The reading was from the book of Job. I myself have attended these same services over the years, and they grow more precious every time I hear the readings and hymns. The gifts of the Church are too rich to ever plumb their depths, but there is no need to fret about our limitations, when, as the sick brother says, “even one day is enough for a man to know all happiness.” How many times have I also watched the beams of light shining down when I stood in church, and even felt their heat on my face, like the warmth of God’s love?
Christ the Bridegroom
The Elder Zosima is a fictional character, but he is believed to be based on a real-life monk in old Russia. In the novel the Elder proceeds from this point in his very moving fashion to tell his life’s story: “– and over all is God’s truth, moving, reconciling, all-forgiving!”
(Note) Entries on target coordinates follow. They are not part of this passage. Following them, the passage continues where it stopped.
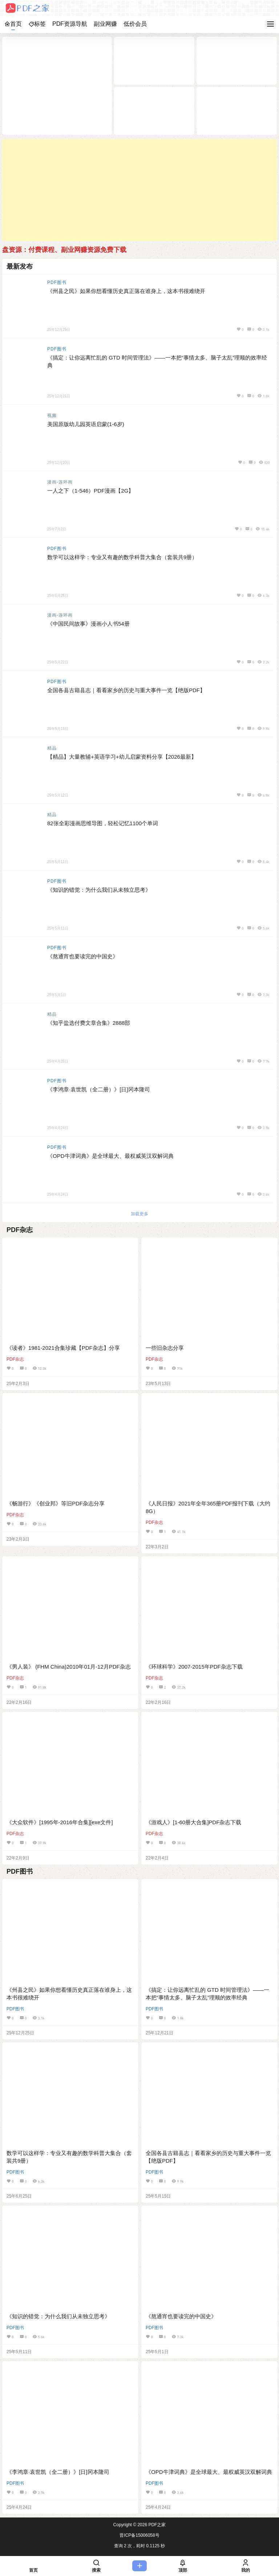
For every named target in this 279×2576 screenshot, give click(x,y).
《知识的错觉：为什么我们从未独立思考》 (99, 890)
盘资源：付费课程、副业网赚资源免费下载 (64, 249)
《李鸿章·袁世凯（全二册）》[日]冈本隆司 (98, 1089)
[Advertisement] (139, 190)
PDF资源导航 (69, 24)
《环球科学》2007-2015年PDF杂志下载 (194, 1667)
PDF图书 (56, 282)
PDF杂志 (15, 1359)
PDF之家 (156, 2524)
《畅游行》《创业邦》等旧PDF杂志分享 (56, 1503)
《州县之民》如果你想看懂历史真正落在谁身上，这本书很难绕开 (126, 291)
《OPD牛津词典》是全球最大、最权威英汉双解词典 (110, 1156)
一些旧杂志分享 (165, 1348)
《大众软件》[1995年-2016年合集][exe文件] (60, 1822)
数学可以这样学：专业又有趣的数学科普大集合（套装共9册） (122, 557)
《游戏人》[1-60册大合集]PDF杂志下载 (193, 1822)
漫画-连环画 (60, 482)
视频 (52, 415)
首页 (13, 24)
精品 (52, 748)
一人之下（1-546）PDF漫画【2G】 (90, 490)
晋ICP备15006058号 (139, 2535)
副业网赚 (105, 24)
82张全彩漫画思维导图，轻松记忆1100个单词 (102, 823)
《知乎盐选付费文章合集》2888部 (88, 1023)
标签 (37, 24)
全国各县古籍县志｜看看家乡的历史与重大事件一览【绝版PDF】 (126, 690)
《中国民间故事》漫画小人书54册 (88, 624)
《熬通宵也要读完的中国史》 (82, 956)
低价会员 (135, 24)
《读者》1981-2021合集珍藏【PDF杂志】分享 (63, 1348)
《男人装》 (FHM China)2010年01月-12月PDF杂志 (69, 1667)
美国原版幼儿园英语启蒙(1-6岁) (85, 424)
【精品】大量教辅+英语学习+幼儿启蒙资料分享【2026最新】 (122, 757)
The “accidental” timing of my reading seemed to be a gift from God that morning, helping me in an unusual way to become even more receptive to His being with us at the evening service by means of hymns such as, “Let my prayer arise in Thy sight as incense….,” and the Psalms of Ascent — and the Holy Mysteries.
When our bishop was with us the previous week, he gave a good word about the last days of Lent — well, technically Lent has come to an end, but we are still in the anticipation and preparation that is Holy Week. He said that Lent is not about finding every bit of dirt in our souls, but about the bridal chamber, about discovering the great love that our Lord Jesus has for us. It is truly a “bright sadness” that colors these days as we accompany Him to the Cross.
Perhaps Zosima’s brother went to a Bridegroom Matins service on Tuesday; we have three of them during Holy Week. The Lord Himself has been filling my lamp with the oil of His Holy Spirit.